Se citaban cada día, presintiéndose, pero nada anunciaba la visita del joven, salvo un repentino y prolongado silencio alrededor. Se vieron más veces en aquellos meses y siempre furtivamente; se amaban en secreto, pero era un secreto fácil de mantener para Miriam porque nadie había visto nunca a aquel joven en el pueblo, ni en el campo, ni en el lago cercano; tampoco sabían de su existencia. Hacían el amor a espaldas de Yosef, a quien ella respetaba y de quien quería aprender toda su sabiduría, pero con quien apenas hablaba porque nunca estaba en casa. Una noche Miriam se agarró al joven cuando estaban dormidos, como si la guiara un mal sueño. Cuando él la acogió en sus brazos para tranquilizarla, ella le dijo que sentía que caía por dentro. Se había quedado embarazada.
Mientras veía todo eso, Gabriel sabía con seguridad que aquel joven era él, y también tenía la certidumbre de que no podía serlo. ¿De verdad lo sabía? Pero ¿cómo podía serlo, más allá de coincidir sus nombres?
Abrió los ojos.
¿Cuánto tiempo estuvo así en el museo, frente al cuadro?
Gabriel le refirió a Ada la extraña visión que había tenido en el Prado, delante de
La Anunciación
. Tal vez tuviera que ver con su obsesión por ese cuadro, y con el hecho de que fuera lo primero en que él había pensado al salir del hospital. ¿Era porque veía más allá? ¿O veía más allá porque su imaginación se había desbocado? Pero ella le dijo algo que de verdad no se esperaba:
—Es la misma visión que tuvo el propio Fra Angélico, aunque poca gente la conocía.
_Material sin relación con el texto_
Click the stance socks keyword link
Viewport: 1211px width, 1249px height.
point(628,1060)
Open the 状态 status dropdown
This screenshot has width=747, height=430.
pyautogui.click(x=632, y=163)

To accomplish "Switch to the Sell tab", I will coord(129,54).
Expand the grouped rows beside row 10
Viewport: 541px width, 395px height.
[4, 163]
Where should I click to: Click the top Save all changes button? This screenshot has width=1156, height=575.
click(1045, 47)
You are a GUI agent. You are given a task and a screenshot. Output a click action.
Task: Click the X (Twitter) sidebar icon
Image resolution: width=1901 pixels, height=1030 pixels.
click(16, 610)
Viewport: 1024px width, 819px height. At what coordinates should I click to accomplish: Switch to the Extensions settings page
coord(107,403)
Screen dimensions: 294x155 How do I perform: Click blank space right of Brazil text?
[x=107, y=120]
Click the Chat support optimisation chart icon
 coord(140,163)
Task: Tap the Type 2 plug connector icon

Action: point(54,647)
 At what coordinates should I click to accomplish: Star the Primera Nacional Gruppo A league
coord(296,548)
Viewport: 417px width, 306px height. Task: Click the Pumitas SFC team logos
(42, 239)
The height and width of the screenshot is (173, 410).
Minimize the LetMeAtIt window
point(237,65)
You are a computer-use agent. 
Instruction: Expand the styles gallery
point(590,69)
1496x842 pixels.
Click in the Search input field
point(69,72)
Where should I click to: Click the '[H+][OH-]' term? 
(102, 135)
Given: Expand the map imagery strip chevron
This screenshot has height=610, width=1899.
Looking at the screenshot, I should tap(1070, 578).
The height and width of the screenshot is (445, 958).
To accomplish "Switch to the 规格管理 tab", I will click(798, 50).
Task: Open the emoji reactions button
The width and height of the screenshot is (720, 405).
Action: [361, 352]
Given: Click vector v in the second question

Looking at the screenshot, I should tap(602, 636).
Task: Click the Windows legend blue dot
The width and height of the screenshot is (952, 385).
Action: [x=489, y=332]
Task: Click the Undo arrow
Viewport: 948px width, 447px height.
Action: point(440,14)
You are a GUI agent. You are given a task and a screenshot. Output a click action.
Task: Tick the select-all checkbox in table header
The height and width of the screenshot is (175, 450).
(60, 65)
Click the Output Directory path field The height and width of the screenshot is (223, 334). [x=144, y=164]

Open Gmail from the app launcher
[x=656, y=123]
Le contó a continuación que Fra Angélico, después de esa visión, exacta a la suya, estuvo mucho tiempo en silencio, en el convento de San Marcos. Pero no se lo llevó a la tumba. Necesitó contarlo. Y sólo se lo contó a su discípulo Benozzo Gozzoli, quien lo relata en una carta a su confesor, dejada antes de morir, y que estará hoy perdida en los archivos vaticanos. Fra Angélico quiso apartar esa visión porque la tuvo por tentación diabólica; trató de apartarla de su mente, pero no podía, ya que regresaba a él siempre que quería imaginarse una anunciación. Muchos años después, muerto ya el Beato Angélico y conocida la carta de Gozzoli, los dominicos la consideraron una alucinación herética, inducida por el demonio. Pero en lugar de silenciarla, la convirtieron en una anécdota más de las leyendas apócrifas, de modo que sólo fue condenada por la Iglesia a las penas del silencio y del ridículo.